* [Document extract]
# Installing Windows 8 on a Pentium 4 Computer.



## rbarringto (Feb 16, 2014)

Hi Forum,

Is there a way to install Windows 8 on my Hewlett-Packard Pavilion t124a computer with Intel Pentium 4 processor computer without using NX or XD. I really wanted to see how good or crap this computer can be (runs Windows 7 like a dream). My other computer has a Celeron D CPU and that is really slow........................................................... and                      laggy. (even with windows xp).


-rbarringto


----------



## Geoff (Feb 16, 2014)

What are the rest of the specs?


----------



## rbarringto (Feb 16, 2014)

Hewlett Packard Pavilion t124a 
Intel Pentium 4 (Northwood)
1 GB of RAM (2x512MB)
Current OS is Windows 7 Professional
NVidia GeForce 6200 

Anything else?


----------



## Okedokey (Feb 16, 2014)

Just run this: http://go.microsoft.com/fwlink/p/?LinkId=321548 and it will tell you.


----------



## rbarringto (Feb 16, 2014)

I don't think you understand what I'm saying. What I want to do is to install Windows 8 on my PC, but my processor is a Pentium 4 and does not support NX (XD). Is there something that will bypass the whole NX checking thing?


----------



## Okedokey (Feb 16, 2014)

No, you cannot bypass  No-eXecute.  If you run the update advisor and it says you cannot run it, you cannot run it.


----------



## rbarringto (Feb 16, 2014)

Righto, thanks.


----------



## claptonman (Feb 16, 2014)

If it can run Windows 7 like a dream, win8 will be even better.


----------



## mrberty2o2o (Feb 16, 2014)

Have you tried booting the Windows 8 disk from the BIOS? if Windows 7 installed then Windows 8 should.


----------



## rbarringto (Feb 23, 2014)

* [Do this] Translate this sentence from the forum thread about installing Windows 8 on a Pentium 4 computer into Spanish: "If you run the update advisor and it says you cannot run it, you cannot run it."

* [Dataset content]
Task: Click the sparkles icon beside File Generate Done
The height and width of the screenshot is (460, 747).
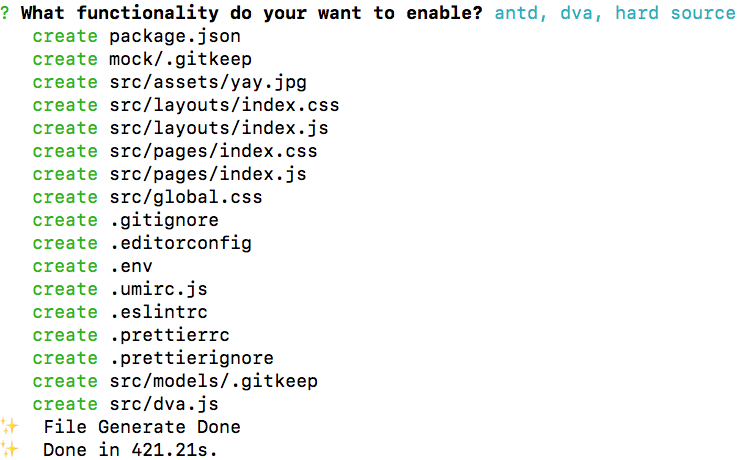Action: (x=9, y=426)
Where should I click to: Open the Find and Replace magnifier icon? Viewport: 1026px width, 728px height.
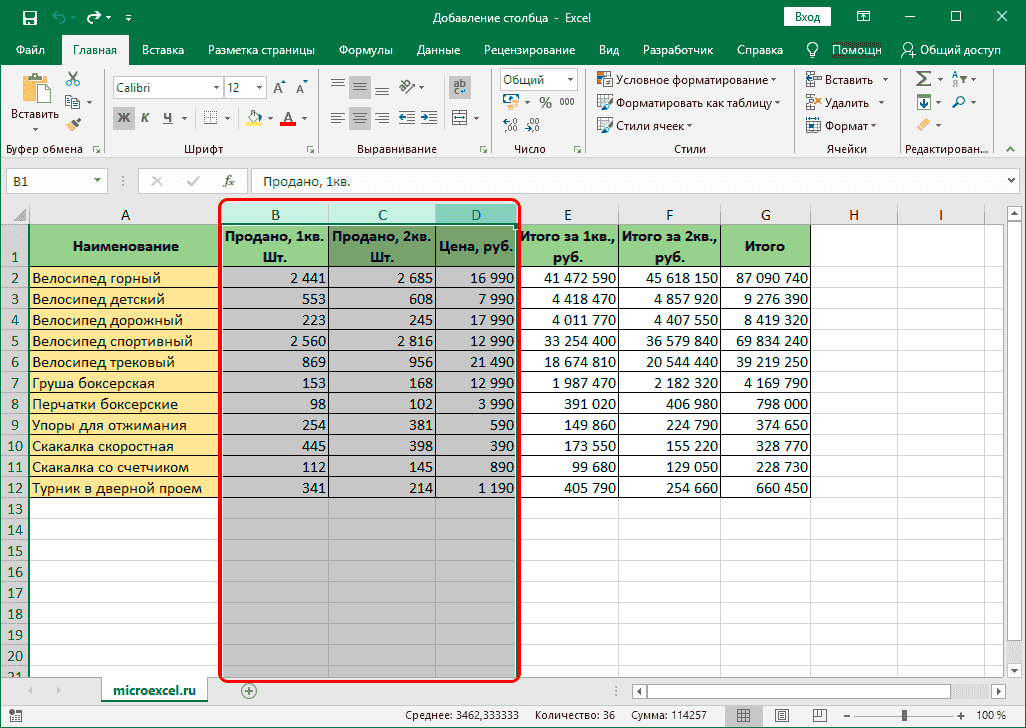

* [Response for this exercise] Si ejecutas el asesor de actualizaciones y te dice que no puedes ejecutarlo, no puedes ejecutarlo.